■ **WHAT YOU NEED TO DO**: Output as a JSON list of strings the lines of the data from the line with "Switch to Map view on the map widget" up to and including the last line, one string per line. Skip blank lines and leave the pictures out.

--

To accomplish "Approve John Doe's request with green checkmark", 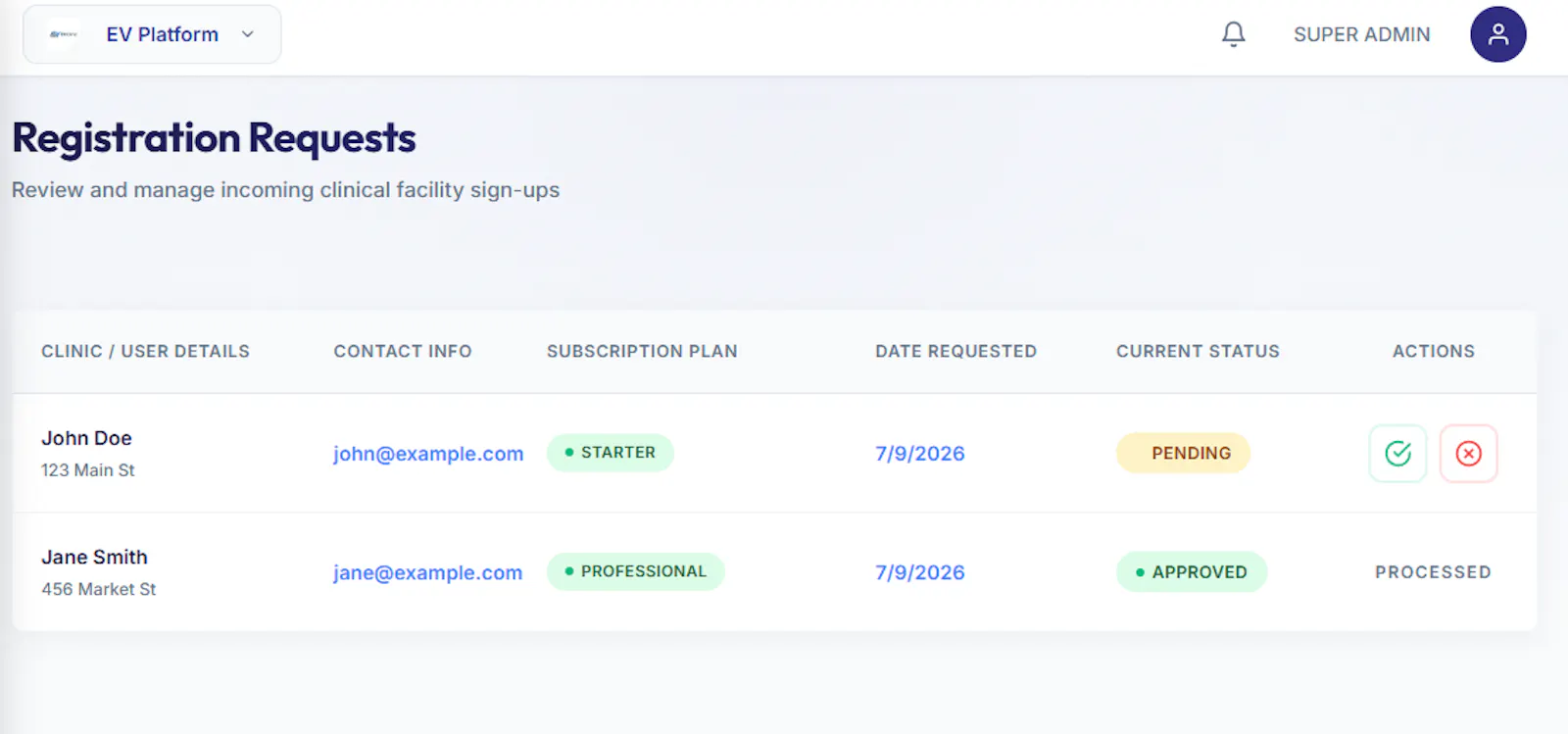I will click(x=1397, y=453).
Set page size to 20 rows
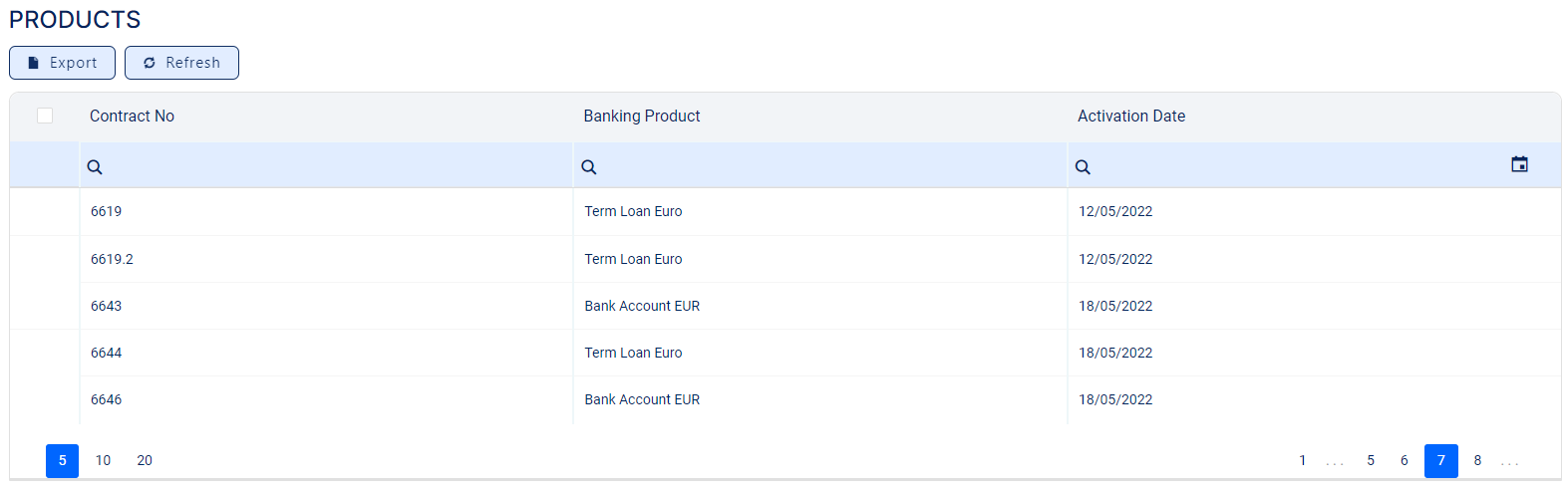The height and width of the screenshot is (489, 1568). coord(145,460)
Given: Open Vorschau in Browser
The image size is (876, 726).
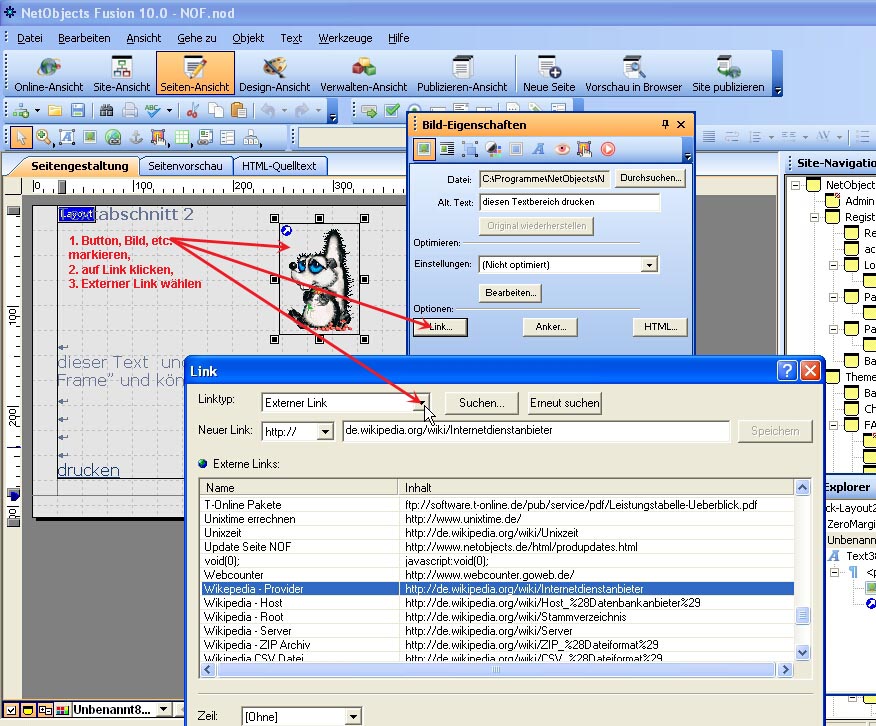Looking at the screenshot, I should pos(633,74).
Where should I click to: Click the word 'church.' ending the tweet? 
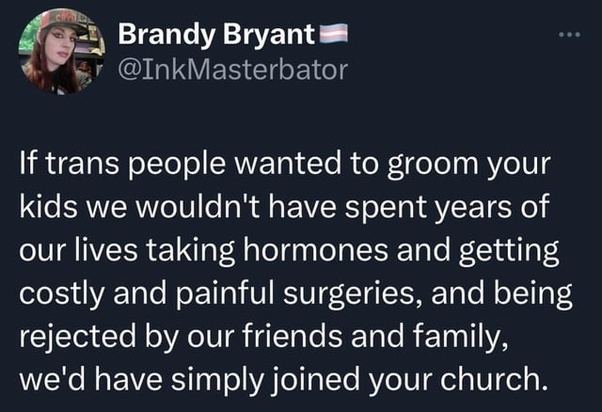pyautogui.click(x=494, y=379)
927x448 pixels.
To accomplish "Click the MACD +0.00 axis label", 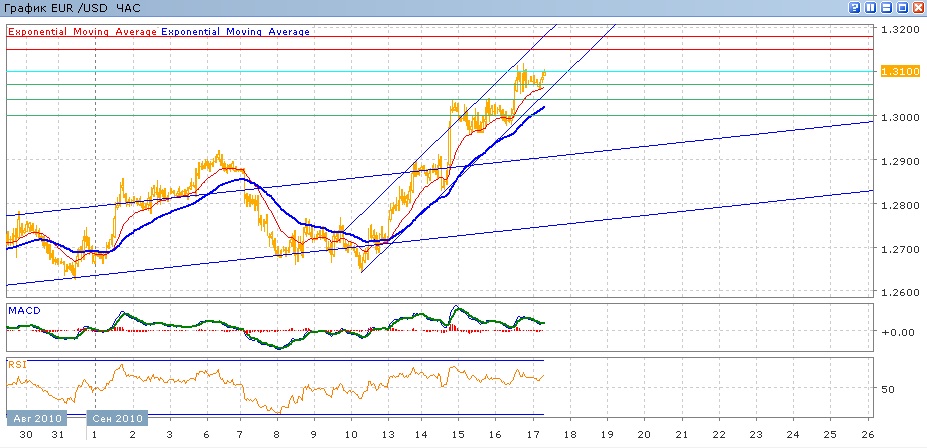I will pos(893,333).
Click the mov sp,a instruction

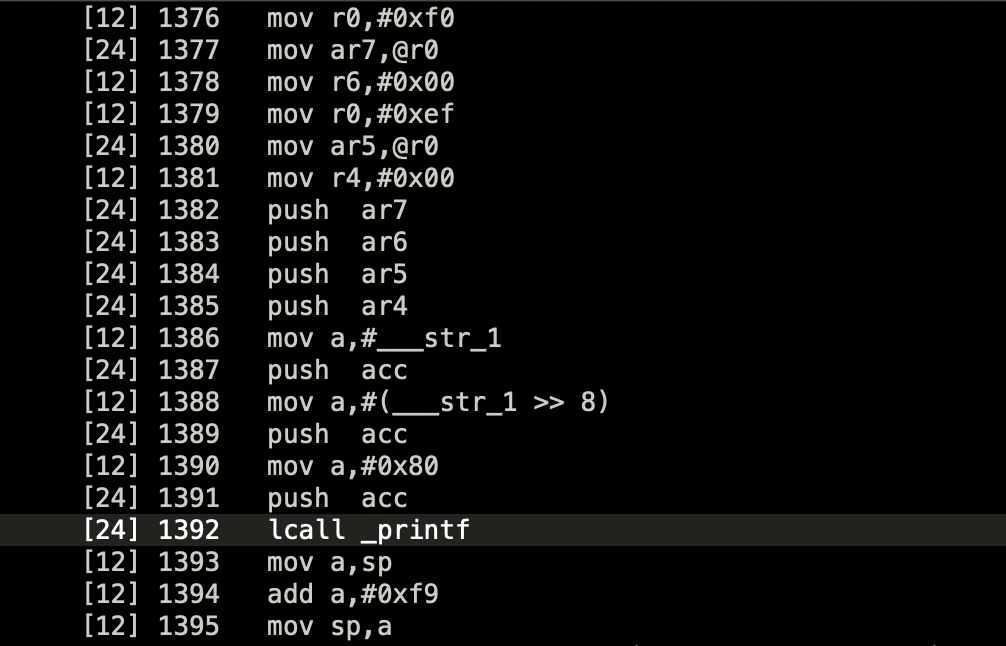329,626
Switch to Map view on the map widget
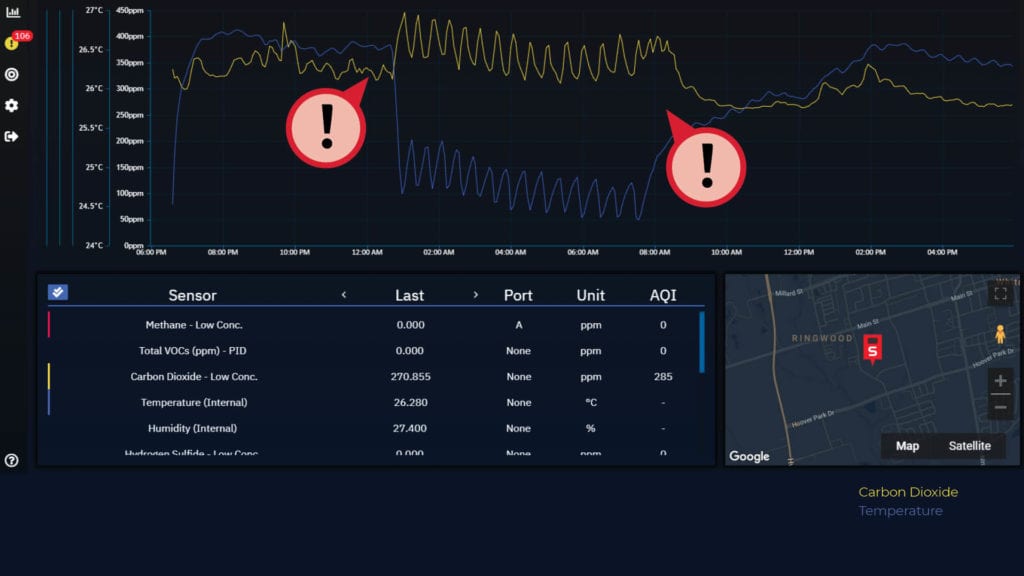Viewport: 1024px width, 576px height. tap(907, 446)
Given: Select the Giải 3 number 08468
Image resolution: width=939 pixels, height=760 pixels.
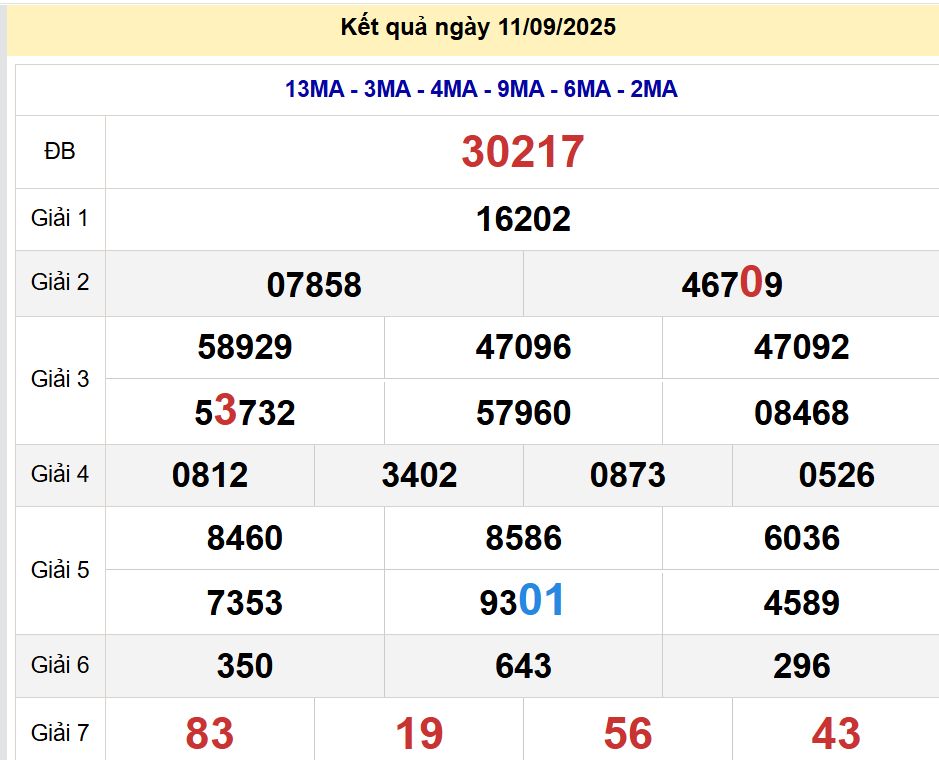Looking at the screenshot, I should tap(801, 412).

--

■ **TASK ANSWER**:
[
  "Switch to Map view on the map widget",
  "Viewport: 1024px width, 576px height. tap(907, 446)",
  "Given: Select the Giải 3 number 08468",
  "Image resolution: width=939 pixels, height=760 pixels.",
  "Looking at the screenshot, I should tap(801, 412)."
]